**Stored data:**

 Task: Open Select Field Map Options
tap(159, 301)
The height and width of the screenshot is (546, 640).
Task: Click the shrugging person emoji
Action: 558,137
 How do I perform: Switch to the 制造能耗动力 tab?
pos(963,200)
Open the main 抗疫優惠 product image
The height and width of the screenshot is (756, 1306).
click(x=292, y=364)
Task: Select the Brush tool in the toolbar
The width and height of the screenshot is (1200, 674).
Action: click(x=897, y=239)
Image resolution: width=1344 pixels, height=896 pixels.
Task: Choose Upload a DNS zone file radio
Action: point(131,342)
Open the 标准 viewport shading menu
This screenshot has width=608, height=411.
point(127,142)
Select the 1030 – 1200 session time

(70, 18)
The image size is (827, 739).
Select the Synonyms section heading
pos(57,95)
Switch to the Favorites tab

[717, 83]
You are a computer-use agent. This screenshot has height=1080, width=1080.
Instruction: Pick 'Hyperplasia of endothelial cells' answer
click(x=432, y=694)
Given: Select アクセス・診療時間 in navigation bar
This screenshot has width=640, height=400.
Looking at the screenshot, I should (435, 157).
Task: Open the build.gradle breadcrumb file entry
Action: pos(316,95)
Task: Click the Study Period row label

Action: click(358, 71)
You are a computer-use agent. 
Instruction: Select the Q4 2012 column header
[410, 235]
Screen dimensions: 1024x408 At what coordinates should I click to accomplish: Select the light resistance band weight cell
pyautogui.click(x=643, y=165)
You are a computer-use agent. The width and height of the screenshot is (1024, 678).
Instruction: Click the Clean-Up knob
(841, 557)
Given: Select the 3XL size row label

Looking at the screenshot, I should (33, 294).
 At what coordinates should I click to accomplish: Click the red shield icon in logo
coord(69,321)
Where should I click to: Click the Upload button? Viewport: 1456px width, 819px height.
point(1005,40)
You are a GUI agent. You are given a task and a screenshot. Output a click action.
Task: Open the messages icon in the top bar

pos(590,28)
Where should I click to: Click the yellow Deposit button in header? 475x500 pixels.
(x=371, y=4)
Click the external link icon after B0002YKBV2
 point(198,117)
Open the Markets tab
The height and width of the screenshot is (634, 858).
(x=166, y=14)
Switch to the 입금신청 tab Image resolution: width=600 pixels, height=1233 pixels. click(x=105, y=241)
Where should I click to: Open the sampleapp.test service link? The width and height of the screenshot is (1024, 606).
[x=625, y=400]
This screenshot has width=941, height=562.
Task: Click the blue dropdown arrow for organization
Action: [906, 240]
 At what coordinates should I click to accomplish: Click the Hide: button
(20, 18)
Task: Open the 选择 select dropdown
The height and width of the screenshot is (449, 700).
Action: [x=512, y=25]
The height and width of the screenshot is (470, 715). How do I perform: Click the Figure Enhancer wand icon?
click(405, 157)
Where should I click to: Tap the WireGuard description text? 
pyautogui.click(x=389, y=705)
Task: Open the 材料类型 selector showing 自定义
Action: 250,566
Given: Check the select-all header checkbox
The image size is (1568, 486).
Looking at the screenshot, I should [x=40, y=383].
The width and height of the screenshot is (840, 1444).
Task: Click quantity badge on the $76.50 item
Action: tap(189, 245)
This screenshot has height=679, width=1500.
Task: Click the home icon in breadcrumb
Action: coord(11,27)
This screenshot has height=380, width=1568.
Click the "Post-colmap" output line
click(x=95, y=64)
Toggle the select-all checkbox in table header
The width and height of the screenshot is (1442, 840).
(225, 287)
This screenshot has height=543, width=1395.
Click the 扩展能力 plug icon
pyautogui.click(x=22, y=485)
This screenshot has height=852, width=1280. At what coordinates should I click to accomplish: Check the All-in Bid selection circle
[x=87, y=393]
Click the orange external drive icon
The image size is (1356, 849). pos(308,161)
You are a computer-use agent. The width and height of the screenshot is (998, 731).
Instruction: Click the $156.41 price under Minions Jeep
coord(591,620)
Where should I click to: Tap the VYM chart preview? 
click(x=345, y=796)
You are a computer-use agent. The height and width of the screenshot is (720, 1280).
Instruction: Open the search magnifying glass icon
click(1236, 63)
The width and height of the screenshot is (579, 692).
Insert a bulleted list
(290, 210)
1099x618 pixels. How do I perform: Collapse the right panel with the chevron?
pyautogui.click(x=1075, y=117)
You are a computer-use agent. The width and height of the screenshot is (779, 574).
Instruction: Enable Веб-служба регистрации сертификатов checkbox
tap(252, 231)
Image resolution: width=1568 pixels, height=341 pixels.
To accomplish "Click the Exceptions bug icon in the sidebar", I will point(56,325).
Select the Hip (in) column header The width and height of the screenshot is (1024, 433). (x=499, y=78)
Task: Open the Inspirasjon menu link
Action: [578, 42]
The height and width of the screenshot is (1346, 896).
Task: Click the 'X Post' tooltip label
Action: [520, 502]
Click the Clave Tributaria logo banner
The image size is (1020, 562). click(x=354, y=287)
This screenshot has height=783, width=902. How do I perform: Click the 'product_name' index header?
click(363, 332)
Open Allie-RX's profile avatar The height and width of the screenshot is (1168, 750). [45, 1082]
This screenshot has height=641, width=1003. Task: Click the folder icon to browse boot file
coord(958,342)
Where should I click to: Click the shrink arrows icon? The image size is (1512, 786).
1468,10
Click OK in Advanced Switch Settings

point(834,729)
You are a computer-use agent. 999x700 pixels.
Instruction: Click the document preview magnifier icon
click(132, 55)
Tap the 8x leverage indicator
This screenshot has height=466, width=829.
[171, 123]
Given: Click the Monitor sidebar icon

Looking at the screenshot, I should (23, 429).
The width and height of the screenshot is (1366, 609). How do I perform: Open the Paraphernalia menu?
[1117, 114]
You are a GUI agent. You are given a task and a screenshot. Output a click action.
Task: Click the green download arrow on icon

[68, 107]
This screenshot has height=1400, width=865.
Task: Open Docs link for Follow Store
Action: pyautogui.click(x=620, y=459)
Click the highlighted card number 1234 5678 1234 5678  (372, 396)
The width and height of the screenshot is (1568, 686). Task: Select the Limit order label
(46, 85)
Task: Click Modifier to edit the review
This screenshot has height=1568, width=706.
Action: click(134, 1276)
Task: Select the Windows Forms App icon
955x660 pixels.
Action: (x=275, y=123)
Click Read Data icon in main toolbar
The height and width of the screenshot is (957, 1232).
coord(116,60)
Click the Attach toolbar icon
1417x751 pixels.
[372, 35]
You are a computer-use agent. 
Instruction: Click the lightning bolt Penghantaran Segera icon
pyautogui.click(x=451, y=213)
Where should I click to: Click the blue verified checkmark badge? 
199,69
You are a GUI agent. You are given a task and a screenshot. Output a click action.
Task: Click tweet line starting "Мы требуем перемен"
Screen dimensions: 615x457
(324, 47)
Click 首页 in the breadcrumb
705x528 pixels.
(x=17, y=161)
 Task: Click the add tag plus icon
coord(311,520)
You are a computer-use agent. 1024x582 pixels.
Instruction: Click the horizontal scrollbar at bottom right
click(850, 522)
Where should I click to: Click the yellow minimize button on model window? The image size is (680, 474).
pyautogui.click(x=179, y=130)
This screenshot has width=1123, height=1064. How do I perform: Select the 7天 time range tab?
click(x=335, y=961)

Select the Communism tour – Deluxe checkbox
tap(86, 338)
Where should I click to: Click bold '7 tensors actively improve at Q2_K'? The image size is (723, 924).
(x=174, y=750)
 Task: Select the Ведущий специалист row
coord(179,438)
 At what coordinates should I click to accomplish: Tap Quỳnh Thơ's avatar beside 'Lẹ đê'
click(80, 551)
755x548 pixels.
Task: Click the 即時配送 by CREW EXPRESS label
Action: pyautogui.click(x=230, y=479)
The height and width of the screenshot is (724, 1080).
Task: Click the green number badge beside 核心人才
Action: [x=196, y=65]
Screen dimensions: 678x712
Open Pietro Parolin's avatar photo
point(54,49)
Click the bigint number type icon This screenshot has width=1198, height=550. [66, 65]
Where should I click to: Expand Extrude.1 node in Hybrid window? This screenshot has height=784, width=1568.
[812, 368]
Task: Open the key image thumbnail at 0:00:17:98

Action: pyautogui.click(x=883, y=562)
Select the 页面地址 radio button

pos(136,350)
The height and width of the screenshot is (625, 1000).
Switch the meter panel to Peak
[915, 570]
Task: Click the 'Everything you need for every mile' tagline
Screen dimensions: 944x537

**EXERCISE REQUIREMENTS:** Copy out each line of the data above, exactly, if it lies between the line holding "Task: Click the Study Period row label" and the line holding "Switch to the 입금신청", inclusive; copy no other line.

**ANSWER SPACE:**
Task: Click the Study Period row label

Action: click(358, 71)
You are a computer-use agent. 
Instruction: Select the Q4 2012 column header
[410, 235]
Screen dimensions: 1024x408 At what coordinates should I click to accomplish: Select the light resistance band weight cell
pyautogui.click(x=643, y=165)
You are a computer-use agent. The width and height of the screenshot is (1024, 678).
Instruction: Click the Clean-Up knob
(841, 557)
Given: Select the 3XL size row label

Looking at the screenshot, I should (33, 294).
 At what coordinates should I click to accomplish: Click the red shield icon in logo
coord(69,321)
Where should I click to: Click the Upload button? Viewport: 1456px width, 819px height.
point(1005,40)
You are a GUI agent. You are given a task and a screenshot. Output a click action.
Task: Open the messages icon in the top bar

pos(590,28)
Where should I click to: Click the yellow Deposit button in header? 475x500 pixels.
(x=371, y=4)
Click the external link icon after B0002YKBV2
 point(198,117)
Open the Markets tab
The height and width of the screenshot is (634, 858).
(x=166, y=14)
Switch to the 입금신청 tab Image resolution: width=600 pixels, height=1233 pixels. click(x=105, y=241)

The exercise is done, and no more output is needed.